Supreme Court Decision on IRA’s & Bankruptcy Rousey v Jacoway

In the year of 1999, Northrop Grumman was conducting a corporate downsizing and as a part of that they asked Richard Rousey to go for an early retirement. The same thing followed with Richards’s wife Betty Rousey as she was also laid off. At that point of time the couple had both the (401k) and pension funds and had six months to decide the course of action to be taken with those funds. They went ahead and tried to seek advice in order to take an appropriate course of action. They came across a banker at a local bank facility who suggested them to put the funds into individual retirement accounts which is also known as IRAs.

 

It was tough times for the Rouseys as they develop it difficult to get work.

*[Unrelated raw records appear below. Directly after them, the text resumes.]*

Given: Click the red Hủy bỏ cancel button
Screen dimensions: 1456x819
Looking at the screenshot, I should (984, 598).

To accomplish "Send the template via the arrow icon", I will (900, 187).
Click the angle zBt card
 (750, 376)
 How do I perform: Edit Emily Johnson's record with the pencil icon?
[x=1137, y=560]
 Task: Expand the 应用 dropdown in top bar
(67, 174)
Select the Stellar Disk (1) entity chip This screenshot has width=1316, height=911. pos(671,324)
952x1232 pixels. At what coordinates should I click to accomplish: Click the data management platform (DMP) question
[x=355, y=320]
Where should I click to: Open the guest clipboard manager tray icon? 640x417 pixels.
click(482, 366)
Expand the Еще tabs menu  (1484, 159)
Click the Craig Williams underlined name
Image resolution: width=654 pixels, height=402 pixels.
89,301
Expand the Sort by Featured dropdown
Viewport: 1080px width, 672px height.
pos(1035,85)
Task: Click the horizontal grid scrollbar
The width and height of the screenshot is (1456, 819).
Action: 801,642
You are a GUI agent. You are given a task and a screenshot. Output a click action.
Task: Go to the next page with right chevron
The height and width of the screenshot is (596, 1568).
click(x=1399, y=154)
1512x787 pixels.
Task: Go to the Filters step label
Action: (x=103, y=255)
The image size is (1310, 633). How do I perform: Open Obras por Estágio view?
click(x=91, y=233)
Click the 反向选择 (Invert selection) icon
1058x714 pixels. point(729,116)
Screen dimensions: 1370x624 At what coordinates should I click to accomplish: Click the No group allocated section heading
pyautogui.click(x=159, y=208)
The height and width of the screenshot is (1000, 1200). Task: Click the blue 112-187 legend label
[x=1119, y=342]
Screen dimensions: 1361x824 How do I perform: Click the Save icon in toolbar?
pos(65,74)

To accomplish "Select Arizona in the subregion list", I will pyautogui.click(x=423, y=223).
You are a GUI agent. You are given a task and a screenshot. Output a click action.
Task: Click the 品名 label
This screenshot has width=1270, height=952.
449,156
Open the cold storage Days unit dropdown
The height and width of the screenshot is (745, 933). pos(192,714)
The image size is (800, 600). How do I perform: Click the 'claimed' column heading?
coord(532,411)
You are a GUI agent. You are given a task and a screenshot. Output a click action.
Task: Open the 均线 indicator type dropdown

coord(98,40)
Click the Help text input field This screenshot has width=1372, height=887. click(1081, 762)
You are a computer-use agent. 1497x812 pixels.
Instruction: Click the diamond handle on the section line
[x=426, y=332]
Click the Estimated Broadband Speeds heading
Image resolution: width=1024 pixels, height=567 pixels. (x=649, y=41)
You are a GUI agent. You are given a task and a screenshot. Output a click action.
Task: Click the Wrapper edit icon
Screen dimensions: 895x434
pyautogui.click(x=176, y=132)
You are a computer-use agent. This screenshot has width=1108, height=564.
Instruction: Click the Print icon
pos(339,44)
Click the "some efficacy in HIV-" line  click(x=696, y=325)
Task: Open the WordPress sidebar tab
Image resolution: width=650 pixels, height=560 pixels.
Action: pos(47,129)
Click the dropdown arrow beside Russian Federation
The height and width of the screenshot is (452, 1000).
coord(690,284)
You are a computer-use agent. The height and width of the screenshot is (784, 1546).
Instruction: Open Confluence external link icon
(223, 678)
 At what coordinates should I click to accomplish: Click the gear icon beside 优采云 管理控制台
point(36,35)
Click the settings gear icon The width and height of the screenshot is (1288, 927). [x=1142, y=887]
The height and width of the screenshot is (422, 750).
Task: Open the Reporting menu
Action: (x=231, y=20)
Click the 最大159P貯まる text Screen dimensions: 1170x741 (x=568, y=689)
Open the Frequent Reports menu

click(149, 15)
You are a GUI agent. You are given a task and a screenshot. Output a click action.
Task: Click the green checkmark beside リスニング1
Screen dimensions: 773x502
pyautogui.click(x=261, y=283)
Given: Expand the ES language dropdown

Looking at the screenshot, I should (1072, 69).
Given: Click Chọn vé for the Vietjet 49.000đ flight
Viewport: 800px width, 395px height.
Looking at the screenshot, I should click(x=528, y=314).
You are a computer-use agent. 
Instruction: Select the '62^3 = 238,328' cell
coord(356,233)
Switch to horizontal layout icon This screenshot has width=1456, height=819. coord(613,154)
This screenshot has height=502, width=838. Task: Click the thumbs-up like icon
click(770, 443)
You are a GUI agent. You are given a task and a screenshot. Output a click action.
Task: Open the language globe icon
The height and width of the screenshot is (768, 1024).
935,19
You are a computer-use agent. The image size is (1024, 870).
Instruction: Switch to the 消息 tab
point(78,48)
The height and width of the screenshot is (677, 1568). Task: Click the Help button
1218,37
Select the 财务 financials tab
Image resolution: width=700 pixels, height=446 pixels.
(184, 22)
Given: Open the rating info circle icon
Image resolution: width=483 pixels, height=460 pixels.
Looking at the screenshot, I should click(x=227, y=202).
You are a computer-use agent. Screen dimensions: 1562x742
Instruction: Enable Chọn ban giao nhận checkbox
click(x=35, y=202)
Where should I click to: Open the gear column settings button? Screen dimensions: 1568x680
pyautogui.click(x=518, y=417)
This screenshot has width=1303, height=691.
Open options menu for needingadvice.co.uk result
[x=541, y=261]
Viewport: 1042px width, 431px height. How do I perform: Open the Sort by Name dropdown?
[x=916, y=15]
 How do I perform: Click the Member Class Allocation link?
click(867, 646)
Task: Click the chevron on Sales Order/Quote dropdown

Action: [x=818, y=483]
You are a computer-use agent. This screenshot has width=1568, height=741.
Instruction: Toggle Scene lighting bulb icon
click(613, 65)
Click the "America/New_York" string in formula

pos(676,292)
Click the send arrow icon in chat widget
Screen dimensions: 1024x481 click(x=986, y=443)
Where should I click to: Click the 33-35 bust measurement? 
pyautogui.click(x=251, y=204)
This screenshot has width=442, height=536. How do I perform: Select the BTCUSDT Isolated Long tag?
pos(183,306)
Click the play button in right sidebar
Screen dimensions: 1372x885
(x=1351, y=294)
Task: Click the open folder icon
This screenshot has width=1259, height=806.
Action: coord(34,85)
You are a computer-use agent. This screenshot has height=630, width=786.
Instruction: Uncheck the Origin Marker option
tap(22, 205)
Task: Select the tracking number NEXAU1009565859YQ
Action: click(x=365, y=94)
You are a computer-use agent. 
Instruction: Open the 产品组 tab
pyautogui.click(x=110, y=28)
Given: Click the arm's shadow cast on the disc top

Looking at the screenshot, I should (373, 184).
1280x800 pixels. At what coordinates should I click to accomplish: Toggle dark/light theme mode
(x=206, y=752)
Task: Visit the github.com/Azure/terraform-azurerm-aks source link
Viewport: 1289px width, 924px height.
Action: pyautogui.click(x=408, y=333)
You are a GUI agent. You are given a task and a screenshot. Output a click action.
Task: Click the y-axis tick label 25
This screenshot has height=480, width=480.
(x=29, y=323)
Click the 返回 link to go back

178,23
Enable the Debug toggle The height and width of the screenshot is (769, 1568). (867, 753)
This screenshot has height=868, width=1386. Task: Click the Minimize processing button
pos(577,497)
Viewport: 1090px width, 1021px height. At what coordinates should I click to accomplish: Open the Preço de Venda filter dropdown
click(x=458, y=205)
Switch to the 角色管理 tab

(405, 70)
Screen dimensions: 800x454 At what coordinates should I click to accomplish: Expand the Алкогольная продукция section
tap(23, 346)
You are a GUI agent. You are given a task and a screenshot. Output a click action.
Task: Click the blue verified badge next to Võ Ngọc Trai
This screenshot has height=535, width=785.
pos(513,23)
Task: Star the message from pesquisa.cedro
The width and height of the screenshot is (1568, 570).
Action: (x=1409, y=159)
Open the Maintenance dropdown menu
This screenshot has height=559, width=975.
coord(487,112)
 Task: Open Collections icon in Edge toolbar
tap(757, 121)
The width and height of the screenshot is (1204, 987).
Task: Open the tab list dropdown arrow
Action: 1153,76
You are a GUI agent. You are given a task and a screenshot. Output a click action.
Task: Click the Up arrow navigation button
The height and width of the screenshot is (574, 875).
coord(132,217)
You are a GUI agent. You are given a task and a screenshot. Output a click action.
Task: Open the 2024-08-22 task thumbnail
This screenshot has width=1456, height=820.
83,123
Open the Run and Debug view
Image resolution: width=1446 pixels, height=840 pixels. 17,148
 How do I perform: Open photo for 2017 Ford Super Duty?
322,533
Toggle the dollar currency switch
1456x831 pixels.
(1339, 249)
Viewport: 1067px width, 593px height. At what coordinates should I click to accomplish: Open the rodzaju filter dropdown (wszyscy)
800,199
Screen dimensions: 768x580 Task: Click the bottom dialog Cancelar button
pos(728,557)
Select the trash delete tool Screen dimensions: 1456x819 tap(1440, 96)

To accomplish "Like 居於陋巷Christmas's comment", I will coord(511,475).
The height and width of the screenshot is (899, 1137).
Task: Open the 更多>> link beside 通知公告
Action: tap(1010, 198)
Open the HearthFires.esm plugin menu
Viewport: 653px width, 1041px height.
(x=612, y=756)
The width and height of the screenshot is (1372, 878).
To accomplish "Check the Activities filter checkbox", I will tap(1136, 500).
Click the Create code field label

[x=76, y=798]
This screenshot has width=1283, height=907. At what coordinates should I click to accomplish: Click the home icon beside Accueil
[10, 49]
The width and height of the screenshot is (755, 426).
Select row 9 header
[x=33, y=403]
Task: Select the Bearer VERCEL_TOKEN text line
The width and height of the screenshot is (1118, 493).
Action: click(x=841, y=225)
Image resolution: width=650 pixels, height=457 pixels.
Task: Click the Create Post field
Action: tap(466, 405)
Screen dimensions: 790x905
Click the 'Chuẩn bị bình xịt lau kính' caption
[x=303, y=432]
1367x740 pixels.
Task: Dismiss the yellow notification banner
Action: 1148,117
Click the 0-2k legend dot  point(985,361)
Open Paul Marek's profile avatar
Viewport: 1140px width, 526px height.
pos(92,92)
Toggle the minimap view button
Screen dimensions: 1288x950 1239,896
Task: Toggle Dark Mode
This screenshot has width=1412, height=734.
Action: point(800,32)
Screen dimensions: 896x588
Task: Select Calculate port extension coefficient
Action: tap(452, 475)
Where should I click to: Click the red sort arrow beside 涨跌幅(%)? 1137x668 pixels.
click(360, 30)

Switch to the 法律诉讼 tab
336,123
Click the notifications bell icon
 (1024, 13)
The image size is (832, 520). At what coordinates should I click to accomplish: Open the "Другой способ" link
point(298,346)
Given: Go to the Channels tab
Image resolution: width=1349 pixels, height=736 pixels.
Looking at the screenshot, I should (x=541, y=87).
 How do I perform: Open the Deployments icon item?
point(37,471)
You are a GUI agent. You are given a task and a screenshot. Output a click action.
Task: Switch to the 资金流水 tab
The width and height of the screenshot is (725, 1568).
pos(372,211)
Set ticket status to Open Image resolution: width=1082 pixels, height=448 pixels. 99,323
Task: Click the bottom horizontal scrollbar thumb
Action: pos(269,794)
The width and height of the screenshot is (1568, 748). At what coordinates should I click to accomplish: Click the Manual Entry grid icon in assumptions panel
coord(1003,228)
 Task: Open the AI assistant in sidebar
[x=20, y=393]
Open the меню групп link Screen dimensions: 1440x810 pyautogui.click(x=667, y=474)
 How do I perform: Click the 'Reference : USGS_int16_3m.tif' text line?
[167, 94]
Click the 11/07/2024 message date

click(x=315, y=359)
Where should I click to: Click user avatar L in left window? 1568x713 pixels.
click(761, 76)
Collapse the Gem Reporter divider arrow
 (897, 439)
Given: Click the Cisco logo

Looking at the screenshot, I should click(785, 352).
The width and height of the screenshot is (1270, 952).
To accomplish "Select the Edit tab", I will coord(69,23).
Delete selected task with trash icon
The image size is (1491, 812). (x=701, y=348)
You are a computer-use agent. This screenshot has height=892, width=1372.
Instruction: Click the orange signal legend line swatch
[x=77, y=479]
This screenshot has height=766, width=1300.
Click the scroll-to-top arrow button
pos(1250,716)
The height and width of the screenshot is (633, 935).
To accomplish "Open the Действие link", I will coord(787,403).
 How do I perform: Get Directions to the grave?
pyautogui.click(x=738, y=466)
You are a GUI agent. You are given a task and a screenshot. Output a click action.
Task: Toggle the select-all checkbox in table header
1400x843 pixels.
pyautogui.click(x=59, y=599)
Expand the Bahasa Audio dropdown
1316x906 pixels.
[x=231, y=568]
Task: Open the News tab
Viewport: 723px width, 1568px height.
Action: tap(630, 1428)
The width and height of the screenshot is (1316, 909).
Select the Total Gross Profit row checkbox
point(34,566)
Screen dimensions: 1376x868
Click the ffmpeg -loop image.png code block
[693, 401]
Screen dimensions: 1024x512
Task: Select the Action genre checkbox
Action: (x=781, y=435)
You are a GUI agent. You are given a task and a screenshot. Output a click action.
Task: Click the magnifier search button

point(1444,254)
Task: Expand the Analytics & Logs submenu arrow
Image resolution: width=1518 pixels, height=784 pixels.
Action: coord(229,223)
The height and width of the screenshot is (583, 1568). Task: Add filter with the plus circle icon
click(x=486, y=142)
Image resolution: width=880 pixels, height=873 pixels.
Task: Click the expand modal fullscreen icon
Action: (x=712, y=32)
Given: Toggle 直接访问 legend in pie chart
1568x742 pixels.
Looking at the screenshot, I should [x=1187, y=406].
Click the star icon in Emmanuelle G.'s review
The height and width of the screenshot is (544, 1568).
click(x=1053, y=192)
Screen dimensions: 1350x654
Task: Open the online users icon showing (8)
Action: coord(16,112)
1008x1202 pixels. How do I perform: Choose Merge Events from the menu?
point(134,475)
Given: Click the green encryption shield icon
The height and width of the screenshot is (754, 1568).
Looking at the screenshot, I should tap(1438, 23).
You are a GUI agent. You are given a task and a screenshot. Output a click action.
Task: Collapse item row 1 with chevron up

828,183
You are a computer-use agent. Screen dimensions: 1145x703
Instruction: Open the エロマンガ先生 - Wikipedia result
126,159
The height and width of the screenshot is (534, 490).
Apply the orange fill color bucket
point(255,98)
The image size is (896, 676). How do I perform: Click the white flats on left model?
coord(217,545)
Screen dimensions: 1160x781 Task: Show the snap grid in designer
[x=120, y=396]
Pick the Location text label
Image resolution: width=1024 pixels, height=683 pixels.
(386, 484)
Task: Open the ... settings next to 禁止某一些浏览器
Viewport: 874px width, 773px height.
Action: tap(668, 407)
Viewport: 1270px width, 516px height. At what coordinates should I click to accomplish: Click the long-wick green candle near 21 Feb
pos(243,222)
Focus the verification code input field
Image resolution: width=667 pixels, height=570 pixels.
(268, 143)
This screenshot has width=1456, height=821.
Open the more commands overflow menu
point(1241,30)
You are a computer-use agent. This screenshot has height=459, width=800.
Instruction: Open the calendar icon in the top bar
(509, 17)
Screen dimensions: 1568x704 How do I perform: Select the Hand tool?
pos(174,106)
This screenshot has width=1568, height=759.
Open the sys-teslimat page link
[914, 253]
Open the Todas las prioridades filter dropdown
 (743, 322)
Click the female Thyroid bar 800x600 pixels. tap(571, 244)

The couple marked to sell there house in Arkansas. There were a sum total of two mortgages on the home and selling it could only salvage one of the mortgages. When the second mortgage lender tried to claim money for the second mortgage the couple filed a joint application under Chapter 7 of the Bankruptcy Code on April 2001. At this point of time the court had appointed Jill Jacoway to help the decisions in this case.

 

The filing made by the Rouseys was an effort to claim portions of their two single IRA A/Cs as liberate status for the absolute case of bankruptcy. Richard Rousey and Betty Rousey had claimed an amount of $55000 to be excuse under contrary subsections of 11 U.S.C 522(d). But Jacoway had objected exemptions under 522 (d) (10) (E) which amounted to $44000. This decision had come after three months and it was an incisive blow for the Arkansas couple. In February 2002 Jacoway stated that the payments of the IRA does not prepare as “an equivalent plan or contract” and are not collectible on account of “illness, infirmity, death, age or length of service.”

 

The Rouseys still were not going to give it up. They appealed the bankruptcys court order to the Bankruptcy Appellate Panel for the 8th Circuit. On the month of September in 2002 the U.S, BAP agreed unanimously that regular withdrawal from the IRA A/C makes the account look less like exempted retirement plan and more like a Savings Bank A/C with favorable tax care.

 

In his request to the U.S. Supreme Court, T.R. Brixey the attorney of the Rouseys, impelled the Court to response the issue that “affects tens or even hundreds of thousands of particular bankruptcy petitions per year and fundamentally alters the lives of the people who file them.”

 

The court accepted the review of the situation in mid 2004, June to be perfect. By the month of April in 2005, the court unanimously reversed their decision stating that the Rouseys could excuse IRA assets from the bankruptcy holdings. This unanimous decision was delivered by Justice Clarence Thomas. This was possible because the IRAs fulfilled both of the “522(d) (10) (E) requirements at issue. The Arkansas couple was awarded the right to receive payment on account of age and also because IRA fell into the type of plans or contracts cited in the bankruptcy code.

 


About the Author:
For more information on Plano Bankruptcy Lawyer, visit our website.
Article Source

FREE CONSULTATION CONSULTA GRATIS

Call Today for Appointment
305-817-3677

Looking to file Chapter 7 or 13 Bankruptcy? Fill out the form and receive more information.